_The tasks:_
1 - Name every town or city mentioned in the travel account about Frederick II's castles and churches.
2 - Extend the travel account about Frederick II's castles and churches by writing what comes after its final paragraph.

_Source document:_

• • •

Altogether he built more than 200 castles in Italy and Sicily, so many that every time we saw a castle we joked in the car: “Who built that one then?” Answer in chorus: “Frederick II”. (In Egypt of course one can do the same with statues of Pharaohs. They all seem to be of Rameses II). Throughout our journey we felt Frederick’s presence, no more so than today, when we drove inland and then up a perfect conical mountain and found on the top a castle, which was an exact octagon. Besides its eerie architectural precision there was something very strange about it. The building seemed to be the embodiment of a mystical or mathematical code. Not only the outer keep but each of the rooms inside, as well as the central courtyard, were octagons. Yet it was not all symmetrical. Perplexingly some of the floor levels were misaligned. The numbers of windows were not in sequence. In something so deliberately architectured one felt these flaws must have had a meaning. Of course an octagon is a symbol of the perfection of God, hence eight sided baptisteries which are common throughout mediaeval Europe, but there seemed to be something more arcane here. We were in the realm of Umberto Eco, whose model for his monastery in ‘The Name of the Rose” may have been modelled on Castel del Monte.

Frederick was also a great church builder. One of the most beautiful of his churches we came across was in Trani, an ancient port within view of Castel del Monte. We rejoiced in the spareness of its Romanesque architecture – a great contrast to the fussy Baroque that had somewhat repelled us on our way through Lecce the day before. Like the castle on the hill, there was something perfect and pure about this church that stood alone on the waterfront facing the vastness of the sea.

Laurence Browne, our companion on our travels since Bari, got into conversation with the very knowledgeable lady in the tourist information office, a former English speaking guide. She told him that the Trani Cathedral had also been covered in Baroque decoration but it had been stripped back to its original form by order of the Cultural Ministry in the 1950s. Laurence remarked that this was a very enlightened thing to have done. “You say that because you’re English,” she replied., “English have a love of empty churches. That doesn’t mean that every Italian feels the same.”

• • •

_Stored rows:_
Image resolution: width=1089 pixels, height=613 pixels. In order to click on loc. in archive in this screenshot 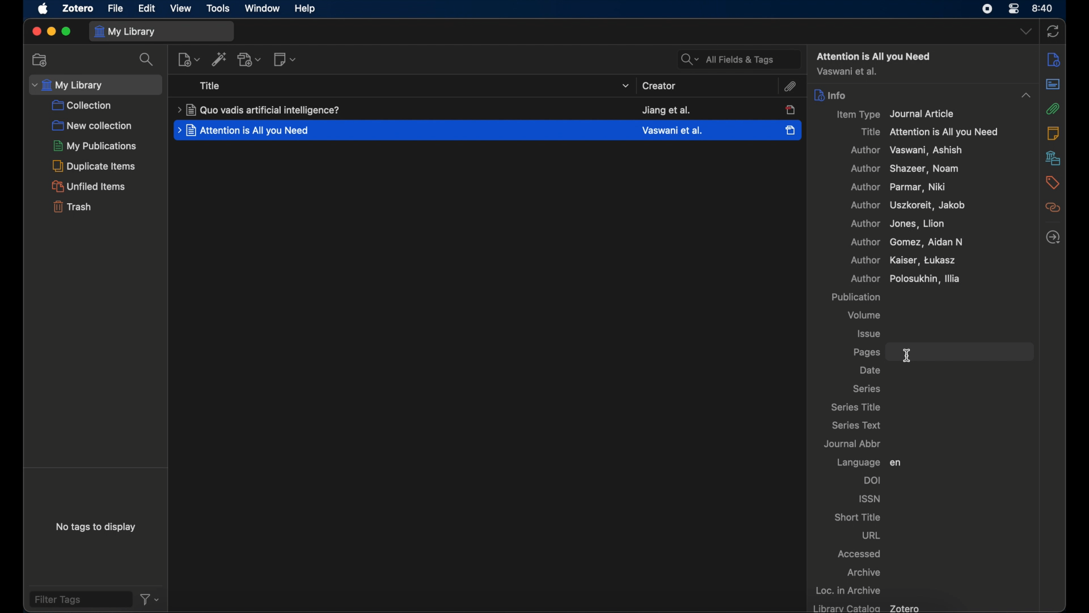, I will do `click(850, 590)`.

• • •

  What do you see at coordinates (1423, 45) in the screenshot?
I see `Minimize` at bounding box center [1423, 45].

• • •

_Answers to the tasks:_
1 - Trani, Lecce, Bari

2 -
“Oh surely…” said Laurence.

“Surely nothing,” she said. “Here you are, admiring Frederick II. Tell me, what did you know of Frederick II before you came here?”

“Not much,” he admitted shamefacedly. “He’s not really taught in English schools.”

“So there you are. What can you tell me about what was his original architecture? In Italy it is different. We see Frederick II as a father of our country.” She put her hands on her hips. “All right, where are you going now?”

“The Gargano,” muttered Laurence. “To visit Padre Pio…”

“Padre Pio? Ha, that’s very Italian of you.” She gave him a sardonic glance. “But you’ll take time to go to the Foresta Umbra too, yes? To have a picnic perhaps?”

“As it happens, we were thinking of visiting the national park…Yes, why not?… maybe, we will.”

“Of course you will. It’s woods. You are English. You like woods and nature.” She shrugged dismissively and went back to sorting her brochures.

We left, bruised.

Monte San Angelo and San Giovanni Rotondo, the Gargano Peninsula, Puglia

As we approached the spur of Italy’s boot – the jutting spit that breaks the straight line of Eastern Italy’s long coast, geologically a bit of Dalmatia that got attached in some pre-Pleiostine age and therefore, some say, not really part of Italy – I put my foot on the brake to slow down for a roundabout. An empty plastic Coca-Cola bottle suddenly slipped between my feet and the brakes and I suddenly found I was accelerating. The car flew out of control and it took a few alarming seconds to right the situation. Shortly afterwards, when we were well into the Gargano peninsula we found ourselves climbing precipitous mountain roads in the waning light and soon were lost in a dark forest. The hotel in Vieste, when we eventually arrived there, was not what we had expected…

So began a chain of small accidents and misfortunes that dogged us all the time we were in the Gargano area, Nothing in itself was that serious – a sense of claustrophobia in a church, mislaid equipment, lost or broken telephones – but it added to a sense of weirdness, and we all felt lighter hearted when we left two days later.

It was not as if we were not suspecting something like this. Perhaps we had been hoping for it. Laurence and I had attended a Synchronicity Conference near Siena the year before and it was after that we had promised ourselves a trip to the tomb of Padre Pio. We had no idea what to expect. Perhaps we were looking for a Numen, the spiritual energy that one sometimes senses in places of ancient worship, or in those associated with shamen.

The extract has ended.